Kristy DeRome was three months old when she was diagnosed with thalassemia, a rare blood disorder. The news was devastating to her parents, Furry and Mary DeRome, of Hughestown. The doctors told them not to expect their baby to live past her teens.

Though it’s been a rough go, that 3-month-old beat the odds. Today, she is 35-year-old Kristy DeRome Gomberg and she is organizing a Care Walk to benefit Cooley’s Anemia Foundation, an organization with a mission to advance the treatment and cure for thalassemia, considered a fatal blood disease.
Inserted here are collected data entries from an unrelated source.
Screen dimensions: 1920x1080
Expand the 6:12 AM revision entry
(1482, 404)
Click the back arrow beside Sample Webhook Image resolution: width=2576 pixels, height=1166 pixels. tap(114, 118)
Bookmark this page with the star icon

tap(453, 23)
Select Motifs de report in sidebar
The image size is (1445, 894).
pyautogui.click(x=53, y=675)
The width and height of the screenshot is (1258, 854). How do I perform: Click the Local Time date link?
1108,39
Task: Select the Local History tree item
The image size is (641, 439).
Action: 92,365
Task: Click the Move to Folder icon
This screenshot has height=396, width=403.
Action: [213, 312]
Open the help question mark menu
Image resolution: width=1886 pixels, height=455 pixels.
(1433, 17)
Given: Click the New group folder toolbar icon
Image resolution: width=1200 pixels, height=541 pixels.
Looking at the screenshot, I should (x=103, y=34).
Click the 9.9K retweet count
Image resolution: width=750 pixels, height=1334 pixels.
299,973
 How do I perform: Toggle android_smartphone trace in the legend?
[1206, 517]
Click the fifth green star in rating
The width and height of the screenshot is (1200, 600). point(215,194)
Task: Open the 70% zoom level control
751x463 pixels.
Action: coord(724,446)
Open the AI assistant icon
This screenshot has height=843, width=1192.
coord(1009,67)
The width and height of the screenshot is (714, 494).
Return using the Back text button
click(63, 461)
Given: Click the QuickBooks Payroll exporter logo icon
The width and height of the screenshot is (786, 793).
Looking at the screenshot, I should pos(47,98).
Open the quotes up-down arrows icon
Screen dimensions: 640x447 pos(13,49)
The Care Walk is scheduled for 10 a.m. on Sunday, May 5 at Robert Yaple Park in Hughestown. Refreshments and snacks will be available. Gift baskets raffles are part of the event. To sponsor a team or donate gift certificates, food or raffle baskets, call Kristy at 510-2489. All money raised will go directly to Cooley’s Anemia Foundation.

Related Video

In an email, DeRome wrote, “A few steps on May 5 can mean a whole new future for children born with thalassemia. With your help, we can expand research so that children and adults with thalassemia will no longer require lifelong blood transfusions every two-four weeks,will no longer suffer the deadly destruction of their organs and will no longer face a life span far shorter than their friends and siblings.”

DeRome has been fighting the effects of thalassemia for 35 years. She goes to The Children’s Hospital Of Philadelphia for regular blood transfusions. The blood transfusions, as they do for all patients, build up an iron overload in her vital organs and she has to be hooked up to an infusion pump 12 hours a night to remove the iron. She takes numerous medications and has severe osteoporosis issues. She has no spleen and can’t fight infections. Though the blood transfusions have caused Lyme disease and babeseosis (a malaria-like disease), she needs them to survive. As it is with all thalassemia patients, the transfusions are a chance she has to take.

No wonder she calls her team Kristy’s Thalassemia Warriors.

Despite it all, Derome is a fighter and an optimist. “It can always be worse,” she said.